- **SUPPLIED MATERIAL**
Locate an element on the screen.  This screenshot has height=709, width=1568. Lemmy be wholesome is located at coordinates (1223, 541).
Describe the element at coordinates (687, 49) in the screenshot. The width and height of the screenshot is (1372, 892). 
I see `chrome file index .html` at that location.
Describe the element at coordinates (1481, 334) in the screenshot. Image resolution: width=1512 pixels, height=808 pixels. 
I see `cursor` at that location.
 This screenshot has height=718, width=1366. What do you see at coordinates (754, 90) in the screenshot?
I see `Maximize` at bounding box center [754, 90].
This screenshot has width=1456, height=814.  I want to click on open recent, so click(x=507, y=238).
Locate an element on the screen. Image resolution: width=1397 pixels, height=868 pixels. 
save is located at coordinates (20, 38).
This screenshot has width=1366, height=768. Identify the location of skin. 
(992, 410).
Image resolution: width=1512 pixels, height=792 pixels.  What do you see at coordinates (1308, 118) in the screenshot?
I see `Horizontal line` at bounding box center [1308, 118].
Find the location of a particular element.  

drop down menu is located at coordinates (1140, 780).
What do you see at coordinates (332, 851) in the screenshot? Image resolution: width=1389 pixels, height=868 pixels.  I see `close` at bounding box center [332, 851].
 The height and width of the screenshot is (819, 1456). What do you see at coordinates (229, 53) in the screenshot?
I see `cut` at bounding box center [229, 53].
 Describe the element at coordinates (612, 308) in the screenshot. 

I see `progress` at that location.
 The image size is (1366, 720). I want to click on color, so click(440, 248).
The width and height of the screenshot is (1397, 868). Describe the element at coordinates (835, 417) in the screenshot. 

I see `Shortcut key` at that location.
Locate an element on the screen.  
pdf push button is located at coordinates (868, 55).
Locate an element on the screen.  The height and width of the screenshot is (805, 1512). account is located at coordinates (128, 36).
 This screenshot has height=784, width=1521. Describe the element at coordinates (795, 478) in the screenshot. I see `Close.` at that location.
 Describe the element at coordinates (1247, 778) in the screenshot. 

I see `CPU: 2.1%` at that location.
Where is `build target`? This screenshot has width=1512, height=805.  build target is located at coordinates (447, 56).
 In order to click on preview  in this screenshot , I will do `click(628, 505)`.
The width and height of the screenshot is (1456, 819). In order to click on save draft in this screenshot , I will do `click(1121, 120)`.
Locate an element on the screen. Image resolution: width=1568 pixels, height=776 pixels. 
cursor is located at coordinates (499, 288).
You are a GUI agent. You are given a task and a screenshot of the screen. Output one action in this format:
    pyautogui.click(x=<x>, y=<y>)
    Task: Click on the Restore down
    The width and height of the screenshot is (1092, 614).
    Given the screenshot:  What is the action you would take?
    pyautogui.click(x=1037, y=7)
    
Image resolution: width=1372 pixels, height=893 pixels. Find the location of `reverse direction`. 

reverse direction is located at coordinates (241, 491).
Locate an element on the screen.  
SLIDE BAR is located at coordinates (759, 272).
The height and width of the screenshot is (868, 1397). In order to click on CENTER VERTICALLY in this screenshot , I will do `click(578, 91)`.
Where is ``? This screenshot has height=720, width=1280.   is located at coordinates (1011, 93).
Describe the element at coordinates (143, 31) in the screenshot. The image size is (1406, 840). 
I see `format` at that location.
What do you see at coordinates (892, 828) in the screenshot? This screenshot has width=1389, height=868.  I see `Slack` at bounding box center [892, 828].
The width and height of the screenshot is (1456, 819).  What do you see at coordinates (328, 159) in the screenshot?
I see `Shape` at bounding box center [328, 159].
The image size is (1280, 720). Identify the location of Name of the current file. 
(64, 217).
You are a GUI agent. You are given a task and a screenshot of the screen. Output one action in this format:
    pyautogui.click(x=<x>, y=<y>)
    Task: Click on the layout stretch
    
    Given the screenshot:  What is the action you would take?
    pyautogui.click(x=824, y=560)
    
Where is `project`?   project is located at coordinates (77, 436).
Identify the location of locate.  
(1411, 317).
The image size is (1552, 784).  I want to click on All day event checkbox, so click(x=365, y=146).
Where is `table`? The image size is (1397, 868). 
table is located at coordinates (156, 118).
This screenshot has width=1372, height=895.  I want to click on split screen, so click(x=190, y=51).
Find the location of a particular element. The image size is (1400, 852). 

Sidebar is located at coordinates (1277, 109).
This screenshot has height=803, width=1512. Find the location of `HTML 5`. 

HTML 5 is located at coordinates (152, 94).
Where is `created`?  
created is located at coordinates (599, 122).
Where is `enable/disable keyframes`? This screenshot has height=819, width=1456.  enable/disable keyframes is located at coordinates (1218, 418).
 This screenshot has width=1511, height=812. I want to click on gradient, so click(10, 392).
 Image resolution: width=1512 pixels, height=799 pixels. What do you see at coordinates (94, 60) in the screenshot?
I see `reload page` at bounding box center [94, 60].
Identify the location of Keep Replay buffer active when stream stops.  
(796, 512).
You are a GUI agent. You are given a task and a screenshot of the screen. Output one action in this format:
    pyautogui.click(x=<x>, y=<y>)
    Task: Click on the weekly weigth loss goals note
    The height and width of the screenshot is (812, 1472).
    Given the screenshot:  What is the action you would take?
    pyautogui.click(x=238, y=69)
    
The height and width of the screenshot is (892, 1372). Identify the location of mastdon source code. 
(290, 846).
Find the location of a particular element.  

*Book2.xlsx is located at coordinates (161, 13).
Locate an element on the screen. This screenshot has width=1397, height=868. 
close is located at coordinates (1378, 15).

- **GIVEN TASK**
Show each line of the data above that contains the string "save".

- **WRITTEN ANSWER**
save is located at coordinates (20, 38).
The width and height of the screenshot is (1456, 819). In order to click on save draft in this screenshot , I will do `click(1121, 120)`.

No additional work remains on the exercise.